● **ACTIONS TO TAKE**
1. According to the Halloween spending article, how many people a night have been attending the Borden Park pumpkin event?
2. Name all the things that, according to the Halloween spending article, people are spending more on.
3. Continue the Halloween spending article from its final sentence.
(Beginning of GIVEN TEXT)
Tricks, trips and trends: Halloween is becoming a big-spending holiday
CBC
A new event featuring 6,000 real and synthetic hand-carved pumpkins is drawing large crowds for a nighttime stroll through Edmonton's Borden Park.
Kevin Blackburn, a co-owner with Lantern Events Inc., said 3,000 to 4,000 people a night have been taking in the experience since it opened on Sept. 29.
"I love Halloween," Blackburn said. "We're very excited about how things have turned out and we're very much looking forward to coming back next year."
The warmer fall weather has helped attendance but so did people's eagerness to celebrate the spooky season free of pandemic restrictions, he said.
The company is also running Pumpkins After Dark shows in Milton, Ont., Burnaby, B.C., and in Calgary.
You can see more at Pumpkins After Dark on the Halloween Edition of Our Edmonton on Saturday at 10 a.m., Sunday at noon and 11 a.m. on Monday on CBC TV and CBC Gem.
"Edmontonians really do love festivals, they love events — people like to come out," said Blackburn.
He noted that people are spending more on costumes, more on decorations and more on fun things to do in the fall.
"Halloween is the fastest growing consumer holiday in North America," he said.
(End of GIVEN TEXT)
(Beginning of EXTRACTED INFORMATION)
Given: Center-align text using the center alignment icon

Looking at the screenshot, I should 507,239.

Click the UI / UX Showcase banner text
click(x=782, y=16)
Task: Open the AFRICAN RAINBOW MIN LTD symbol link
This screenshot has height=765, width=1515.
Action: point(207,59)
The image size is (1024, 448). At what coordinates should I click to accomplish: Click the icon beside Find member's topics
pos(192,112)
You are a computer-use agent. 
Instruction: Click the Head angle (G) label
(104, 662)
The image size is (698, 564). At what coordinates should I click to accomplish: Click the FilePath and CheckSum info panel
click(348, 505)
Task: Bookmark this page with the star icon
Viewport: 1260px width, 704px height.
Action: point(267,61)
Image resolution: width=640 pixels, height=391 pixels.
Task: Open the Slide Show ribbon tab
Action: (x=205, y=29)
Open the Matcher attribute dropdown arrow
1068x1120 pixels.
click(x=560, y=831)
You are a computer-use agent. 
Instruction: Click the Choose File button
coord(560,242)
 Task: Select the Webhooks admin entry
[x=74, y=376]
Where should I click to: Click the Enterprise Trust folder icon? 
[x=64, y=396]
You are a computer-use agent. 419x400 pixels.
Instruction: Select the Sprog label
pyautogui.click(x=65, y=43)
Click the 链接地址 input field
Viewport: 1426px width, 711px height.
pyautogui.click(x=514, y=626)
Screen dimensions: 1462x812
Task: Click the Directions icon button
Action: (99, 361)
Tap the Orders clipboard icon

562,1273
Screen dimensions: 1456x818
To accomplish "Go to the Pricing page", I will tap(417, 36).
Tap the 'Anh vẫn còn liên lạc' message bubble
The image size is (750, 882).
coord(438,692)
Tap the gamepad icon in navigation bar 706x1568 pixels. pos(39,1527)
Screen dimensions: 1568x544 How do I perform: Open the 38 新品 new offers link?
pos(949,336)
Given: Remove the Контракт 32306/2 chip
(End of EXTRACTED INFORMATION)
● **EXPECTED RESULTS**
1. 3,000 to 4,000 people a night.

2. Costumes, decorations and fun things to do in the fall.

3.
In fact, the spooky season has now overtaken Easter as the second-biggest spending holiday in Canada after Christmas, according to Heather Thomson, executive director at the University of Alberta's Alberta School of Business Centre for Cities and Communities.
In 2019, before the pandemic, the average Canadian spent just under $100 during the Halloween season.
She's drawing on data from the Retail Council of Canada, Statistics Canada and credit card companies.
Most of that money is spent on candy, pumpkins and other decorations and costumes, but Thomson said spending is increasing on Halloween experiences like Dark, Deadmonton and other corn mazes, haunted houses and ghost tours.
"People are looking at experiences to sell, and that's a new form of retail, and this is a huge part of it," she said.